3. 30 days for straight rejections/acceptance from a journal. Any later and the person gets a reader's report.

4. 90 days for rejection/acceptance with a reader's report. If your readers can't turn things around that quickly, get some new readers and fire the old ones. Book manuscripts may take a little longer, but you have to inform the person who submitted when the decision will be made.

5. Let people know when they have failed at the above (i.e., being collegial is important, but give feedback like "I'm really glad you accepted my article, but making me wait eleven months was a little out of hand, don't you think?" -- this kind of thing is hard to do, but it's essential. People respond to social pressure; the squeaky wheel gets the grease).

Or, to sum up: Do your job!


I think that following my few rules would do an enormous amount to pull angst out of the system and make people a little happier in their jobs (and to do these things is just a tiny bit easier than revising the entire academic labor system, by the way)

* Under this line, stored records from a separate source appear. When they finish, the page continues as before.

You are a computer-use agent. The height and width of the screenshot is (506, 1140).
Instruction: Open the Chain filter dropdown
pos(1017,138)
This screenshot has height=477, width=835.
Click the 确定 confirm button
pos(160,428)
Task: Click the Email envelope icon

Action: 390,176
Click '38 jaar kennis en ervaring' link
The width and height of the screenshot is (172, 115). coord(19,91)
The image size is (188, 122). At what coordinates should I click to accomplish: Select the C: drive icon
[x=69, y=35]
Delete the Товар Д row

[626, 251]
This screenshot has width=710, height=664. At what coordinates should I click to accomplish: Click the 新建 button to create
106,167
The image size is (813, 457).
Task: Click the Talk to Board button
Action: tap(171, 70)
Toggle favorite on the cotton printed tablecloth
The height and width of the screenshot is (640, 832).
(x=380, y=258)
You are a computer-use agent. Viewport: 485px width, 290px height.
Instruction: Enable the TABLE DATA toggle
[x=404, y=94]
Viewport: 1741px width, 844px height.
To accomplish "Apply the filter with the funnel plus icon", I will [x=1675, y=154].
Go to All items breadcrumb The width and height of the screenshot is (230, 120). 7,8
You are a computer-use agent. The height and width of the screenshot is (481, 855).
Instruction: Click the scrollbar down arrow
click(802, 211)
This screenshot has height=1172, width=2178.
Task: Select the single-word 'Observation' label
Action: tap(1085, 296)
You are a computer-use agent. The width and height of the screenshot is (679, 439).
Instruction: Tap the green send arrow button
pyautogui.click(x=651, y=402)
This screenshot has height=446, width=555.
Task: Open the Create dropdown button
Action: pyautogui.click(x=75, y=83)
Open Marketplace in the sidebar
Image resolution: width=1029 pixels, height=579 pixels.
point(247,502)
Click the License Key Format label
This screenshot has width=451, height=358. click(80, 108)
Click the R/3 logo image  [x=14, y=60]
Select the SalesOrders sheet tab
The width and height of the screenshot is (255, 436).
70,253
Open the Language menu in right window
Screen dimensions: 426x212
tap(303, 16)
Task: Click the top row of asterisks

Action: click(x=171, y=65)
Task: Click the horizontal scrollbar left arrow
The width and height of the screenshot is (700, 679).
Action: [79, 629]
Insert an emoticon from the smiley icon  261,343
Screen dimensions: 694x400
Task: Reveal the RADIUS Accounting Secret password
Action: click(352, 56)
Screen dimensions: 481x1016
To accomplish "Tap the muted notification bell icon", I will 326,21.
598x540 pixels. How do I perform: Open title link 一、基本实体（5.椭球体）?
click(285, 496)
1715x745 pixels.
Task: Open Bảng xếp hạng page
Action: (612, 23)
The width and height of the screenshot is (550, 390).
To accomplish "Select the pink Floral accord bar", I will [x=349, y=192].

[Readers might reasonably ask "Drout, you have tenure. Why don't you name names?" It's a good question, and I had thought about saying that Notes and Queries was the journal that couldn't be bothered with a timely response or a reader's report. But to make specific charges against specific individuals would require a new level of research that I don't have time to do. For instance, if a journal loses an article or a reviewer takes eleven months to return a reader's report or a contributor bails out from a project three weeks before the deadline (after having eleven months to do the work), I have a right to be irritated, and I can assemble this material into a pattern and comment on it, but I don't want to blast the single person or institution and then find out that the specific example I've chosen happens to have a new baby or a financial crisis or, God forbid, a serious illness. I'm sure that not all of the people/institutions failing to do their jobs have these problems, but I don't know which ones do, and that makes naming names problematic.]